従軍慰安婦少女像の展示禁止

   

 愛知トリエンナーレにおいて、従軍慰安婦少女像が展示禁止となった。今回の事件で一番驚いたことは、余りにすんなりと展示禁止が決定されたことだ。しかも、展示禁止が問題だとする意見が少ないことだ。
 韓国が許しがたいという大衆の感情、あるいは、社会の関係ないという無関心が権力の横暴を許す。今は人ごとだと思っていることが、必ず自分の身に降りかかってくる。
 ガソリンをぶちまけて火を付けるというような、暴力行為の脅しによって美術館が展示を取りやめた。暴力に屈する前例はない。警察が出動して、徹底した監視をしても展示は続けなければならない事例である。脅せば言いなりになるという悪い前例を残した。
 展示中止の実態は全く違う。政府が政治的に気に入らないから、展示を中止したのだ。そういってしまえば実も蓋もない。憲法違反である。必ず訴えられるだろう。権力にありがちな汚いやり方のごまかしである。輸出制限も同じである。徴用工問題をすり替えている。この正面から戦おうとしないやり方が、アベ独裁の不愉快でずる賢い姿だ。
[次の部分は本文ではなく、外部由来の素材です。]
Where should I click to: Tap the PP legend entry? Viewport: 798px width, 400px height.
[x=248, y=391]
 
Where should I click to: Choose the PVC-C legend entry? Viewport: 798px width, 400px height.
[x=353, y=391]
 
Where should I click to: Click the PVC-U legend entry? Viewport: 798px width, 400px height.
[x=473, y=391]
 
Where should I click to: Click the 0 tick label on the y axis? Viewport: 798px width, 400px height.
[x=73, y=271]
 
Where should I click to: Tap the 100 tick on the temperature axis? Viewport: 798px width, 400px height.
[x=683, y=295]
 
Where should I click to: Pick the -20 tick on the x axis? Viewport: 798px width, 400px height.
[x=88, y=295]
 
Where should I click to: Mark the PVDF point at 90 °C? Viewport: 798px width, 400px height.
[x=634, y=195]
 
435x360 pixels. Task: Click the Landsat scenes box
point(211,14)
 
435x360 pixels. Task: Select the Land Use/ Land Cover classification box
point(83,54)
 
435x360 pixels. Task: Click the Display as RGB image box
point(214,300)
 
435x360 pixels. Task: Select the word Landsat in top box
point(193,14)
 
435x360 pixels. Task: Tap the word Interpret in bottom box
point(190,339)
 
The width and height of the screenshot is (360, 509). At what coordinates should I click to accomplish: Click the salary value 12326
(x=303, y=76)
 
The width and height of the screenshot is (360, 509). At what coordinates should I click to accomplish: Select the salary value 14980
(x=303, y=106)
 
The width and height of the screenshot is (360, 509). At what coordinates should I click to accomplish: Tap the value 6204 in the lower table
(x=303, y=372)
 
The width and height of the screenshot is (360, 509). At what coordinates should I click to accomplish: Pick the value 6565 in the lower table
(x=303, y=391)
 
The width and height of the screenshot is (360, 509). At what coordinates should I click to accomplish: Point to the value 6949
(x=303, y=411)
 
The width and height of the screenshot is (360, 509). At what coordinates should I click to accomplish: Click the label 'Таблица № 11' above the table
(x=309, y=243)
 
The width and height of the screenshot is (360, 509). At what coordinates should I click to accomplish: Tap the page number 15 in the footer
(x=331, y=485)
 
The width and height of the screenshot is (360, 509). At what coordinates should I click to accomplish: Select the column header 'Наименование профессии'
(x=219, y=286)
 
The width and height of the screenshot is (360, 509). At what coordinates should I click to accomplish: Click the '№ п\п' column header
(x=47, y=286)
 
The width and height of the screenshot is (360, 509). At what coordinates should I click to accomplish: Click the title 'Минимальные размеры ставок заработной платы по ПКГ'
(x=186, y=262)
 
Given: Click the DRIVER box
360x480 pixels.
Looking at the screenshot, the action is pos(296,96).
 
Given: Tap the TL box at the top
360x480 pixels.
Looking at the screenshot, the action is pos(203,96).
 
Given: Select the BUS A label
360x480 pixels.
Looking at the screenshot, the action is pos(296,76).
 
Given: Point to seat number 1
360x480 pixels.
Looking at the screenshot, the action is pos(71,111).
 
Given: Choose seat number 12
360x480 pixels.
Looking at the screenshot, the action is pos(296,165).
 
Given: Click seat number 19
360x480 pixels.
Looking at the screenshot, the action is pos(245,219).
 世の中の意識が変わってきている。了見が狭く、なってきている。自分と違うものの排除をすぐ口にするようになった。理由として、いつも税金を持ち出す。いわば多くの人が名古屋市長の河村氏のような人になってきている。自民党にも似たような人は多いようだ。自分と異なる少数意見というものは、押しつぶしてかまわないという人が日に日に増えてゆく。
 今回の事件によって、日本の社会において芸術表現の自由が狭まいという事が明らかになった。何でも自由だという建前の中で、実は核心に触れるとその牙をむき、平気で自由を踏みにじる権力。
 美術館という場所がどういう場所であるかが理解できていない。以前書いたが、日本大使館前の従軍慰安婦少女像は止めるべき事だ。しかし、美術館は時代からも、社会からも、一定の距離を持つ場所でなければならない。芸術は自由な環境で育つものだ。わずかでも、制限があると感じるところでは育つことができない。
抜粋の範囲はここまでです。